EXCERPTED TEXT —
Prospects for industrial development could include companies like Amazon and FedEx, which recently built major distribution centers in Polk, Carnes said.
“This will attract a mix of everything over the next two decades,” said Baxter, a Polk native involved in residential and commercial development for 19 years. “This is the most sought-after area in Central Florida.”
Standard Sand plans to begin the first phase of development next year with single-family homes on 129 acres at Ernie Caldwell Boulevard and Pinetree Trail, Baxter said. Several hundred homes will be built there.
It has already begun clearing 300 acres for the second residential phase of development.
John Bohde, director of Polk County’s Land Development Division, agreed the Standard Sand development represents a revival of larger-scale developments to the county after the severe 2008 downturn.
“We weren’t seeing the 100-to-150-lot developments” after the downturn, he said. “We’re seing now multi-family properties again. Definitely things have picked back up.”
The Standard Sand development represents another example of a project stalled by the 2008 recession.
The Carnes family purchased the property in the 1940s, Carnes said. His father, Lemuel “Baylis” Carnes, had the property rezoned 10 years ago in anticipation of developing it.
Standard Sand had a contract with a developer, but it fell through with the downturn, he said.

STORED DATA —

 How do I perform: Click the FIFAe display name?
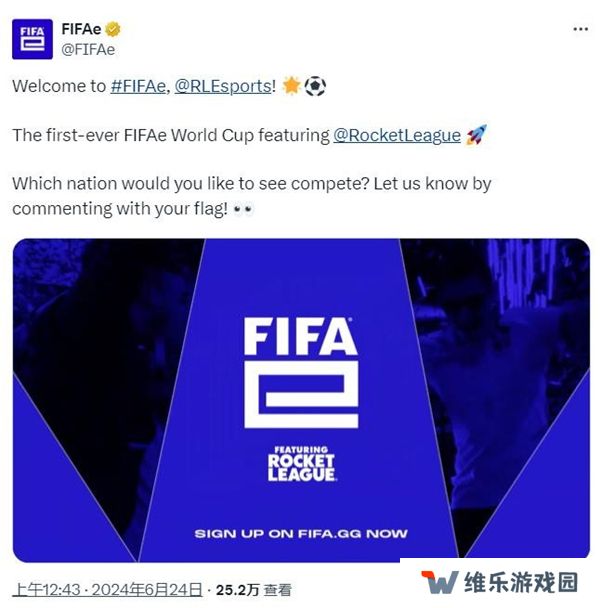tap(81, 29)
--
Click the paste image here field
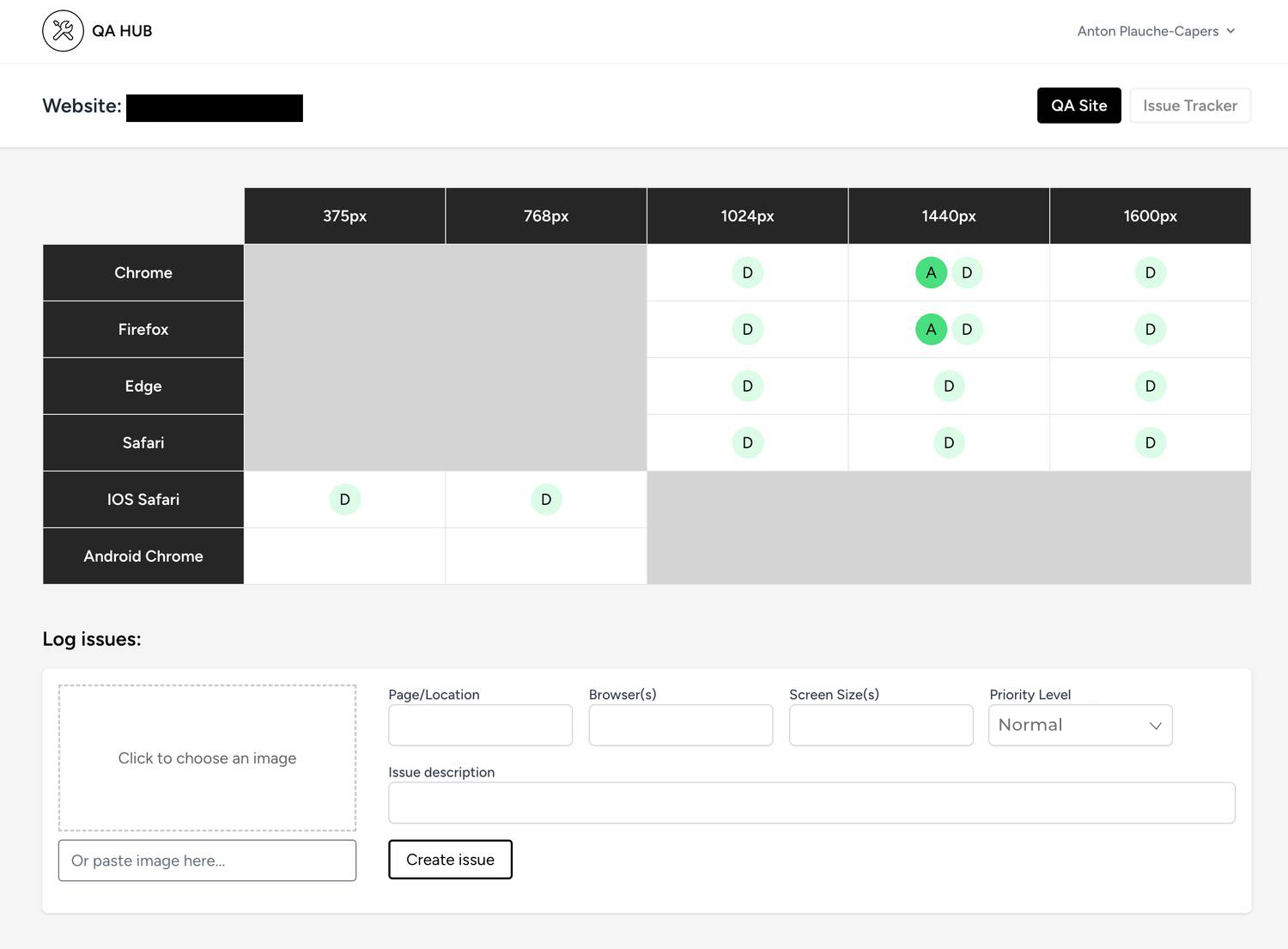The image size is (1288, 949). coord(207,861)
---
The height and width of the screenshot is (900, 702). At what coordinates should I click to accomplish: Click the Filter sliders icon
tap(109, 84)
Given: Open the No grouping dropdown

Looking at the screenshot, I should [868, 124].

WHAT NEEDS TO BE DONE — Continue the article about the Standard Sand development in Polk County, starting right after its final sentence.

RESULT —
Northeast Polk has become the locus for much of the new development, Bohde said.
The Polk County Commission has already approved further expansion of the Ridgewood Lakes development, also stalled during the recession, by Walton Acquisitions FL LLC of Scottsdale, Ariz., he said. Plans call for building 5,971 residential units and 381,388 square feet of commercial space on a site next to the Standard Sand development through 2040.
European investors purchased property from the Posner Park developers in February for a planned townhouse complex, Posner Estates, also sidelined during the recession. It will begin construction this year and eventually build 176 townhouses selling for $250,000 each.
Bohde said developers have told him bank financing has become more available since the downturn. Baxter and Carnes agreed that’s a prime reason fueling the Polk development revival.
“Banks are loosening up the purse strings,” Baxter said. “But they’re very cautious now. You have to show them proof of income to support what you want to do.”
The other major factor fueling the revival is the release of pent-up demand from consumers for new homes and businesses for new facilities, all agreed.
“It’s all a function of demand, and that’s what we’re seeing a lot in the real estate business, especially in a prime location like this. It’s being snatched up,” Carnes said.
Farrell agreed many homeowners have stayed in their existing homes longer that they wanted to, in large part because the recession wiped out the equity in their existing homes. That meant they would have had to take a loss in selling their existing home instead of the more normal practice of using a capital gain to help finance a new home.
“A lot of those homeowners have seen their equity return – if not fully, at least to positive equity,” he said. “One recession isn’t going to change our nature to move up. It’s still in our nature to grow and improve.”
Home and business owners have also recovered psychologically from the downturn, Farrell added.
“The collapse is eight years old. It’s drifted from memory,” he said. “There’s the willingness to take risk.”
Mike Hickman of Hickman Homes, a Lakeland homebuilder, agreed.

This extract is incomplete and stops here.